The brigade's badge shows a soldier guarding an oil well under a blazing prairie sun, and according to General Lemus, two-thirds of Colombia's troops are already dedicated to defending the oil infrastructure. But the Army is incapable of protecting the entire pipeline, which can be punctured with a relatively small explosive.

"We need mobility and the capacity to react fast. With the right equipment we could defend it, but our resources are limited," says Lemus.

The general doesn't even have his own helicopter, and with the roads often blockaded by guerrillas, Lemus must cadge a ride on an Occidental helicopter to visit troops along the pipeline. Under an agreement with the government, Occidental provides "nonlethal" aid to the Army such as fuel, food, and transport, but Lemus believes it could do more.

"I think that the company hasn't done enough to apply modern technology. We've been asking them to install some kind of early-warning system with sensors. At the moment, the only sensors are our soldiers," he says.

Troops on motorbikes patrol the access roads around the Occidental compound, while a Colombian Army surveillance plane circles overhead. This year, the troops have foiled some 17 attacks already, but according to one officer, the region's problem cannot be solved by military means alone.

"Even if we had the entire Colombian Army guarding the pipeline, with a soldier every 500 meters, we couldn't prevent every attack," says Maj. Edgar Delgado, commander of the Army base at the oilfield. "We don't need more aircraft or more weapons," he says. "The [military] aid should come with progress - education, health clinics, and roads."
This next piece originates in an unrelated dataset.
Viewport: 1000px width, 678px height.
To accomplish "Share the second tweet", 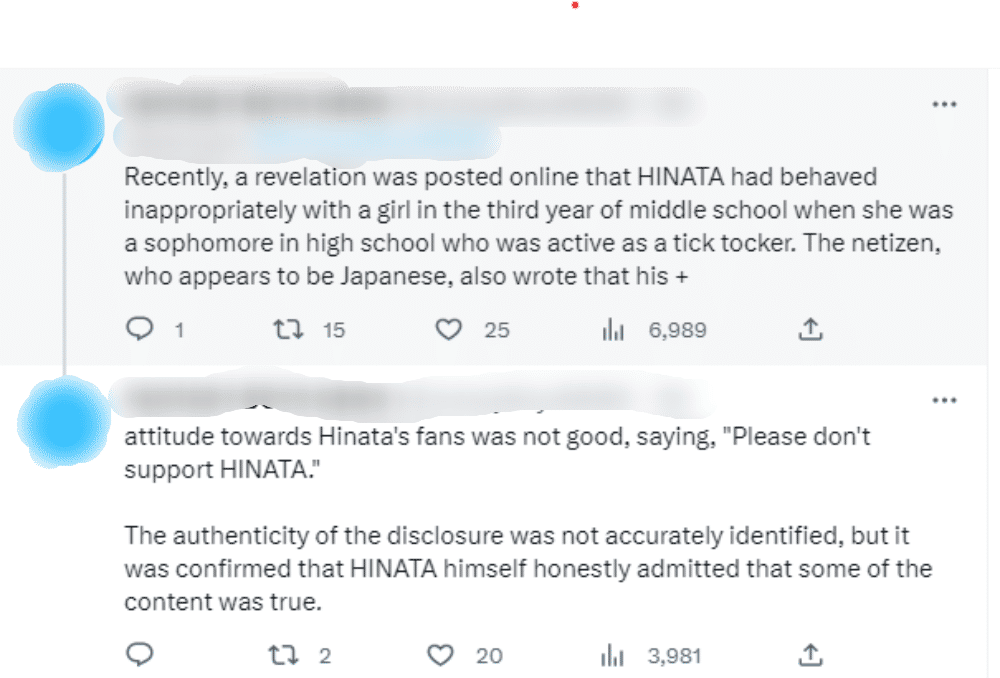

Before the first prospectors struck oil, Arauca was a sparsely populated cattle-ranching region, mostly ignored by the central government. Royalty payments and company handouts brought electricity, roads, and some jobs, but the oil boom also caused a population explosion, inflation, and the decline of local agriculture.

Local officials say that most of the profits have been siphoned off by corrupt politicians. The state capital, also called Arauca, is dotted with costly white-elephant building projects such as a velodrome, which was used just once and is now flooded and abandoned.
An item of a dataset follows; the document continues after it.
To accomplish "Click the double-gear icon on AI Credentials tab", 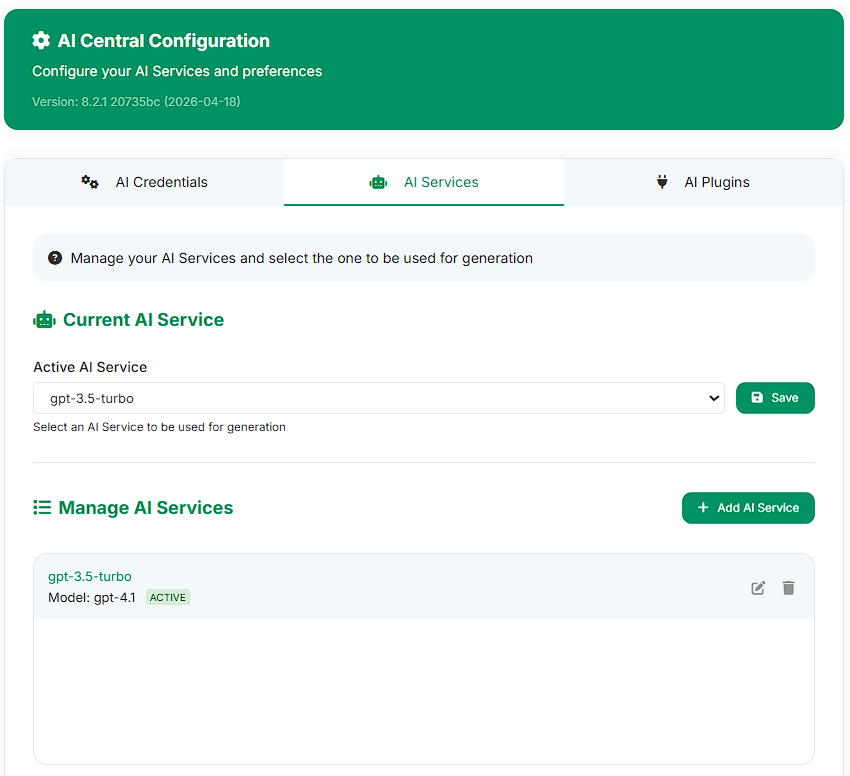I will point(90,182).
"Whenever there is a boom, people think it will solve all their problems," says Oscar García, president of the local chapter of the Colombian oilworkers union. "We had very big expectations, but we weren't prepared to handle this much money."

Ironically, the rebels have grown rich on oil money, using threats and intimidation to force officials to use companies with guerrilla ties, and regularly charging a 5 percent "tax" on every government contract.
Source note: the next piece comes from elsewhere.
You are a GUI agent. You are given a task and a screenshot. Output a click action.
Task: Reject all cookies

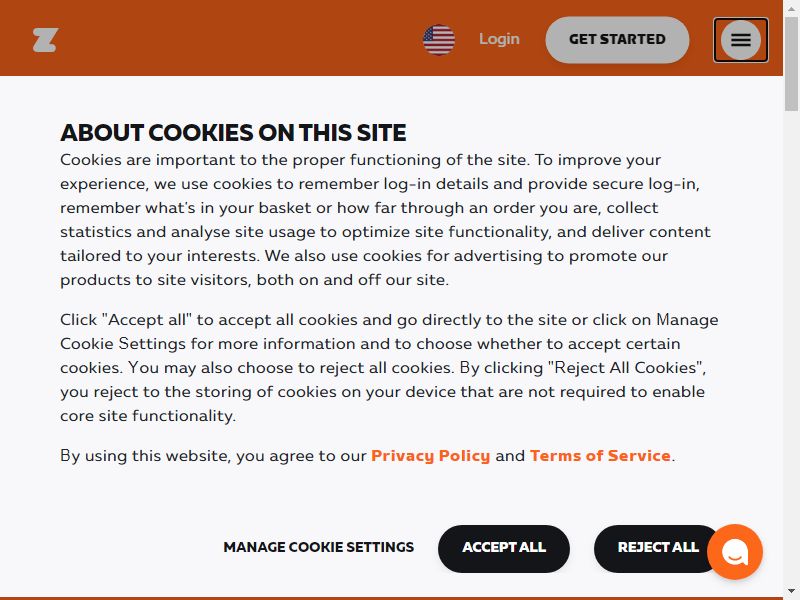[658, 548]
Local government depends on royalties to meet its budget, and so every bomb attack means less money for the region's schools and hospitals, says Arauca Mayor Jorge Cedeño. But unemployment and the thin state presence mean that the guerrillas still offer an alternative for the disaffected rural poor.

"If they have to reinforce security, let them do it, but there must also be social development. If we don't solve the social problems, the war will continue."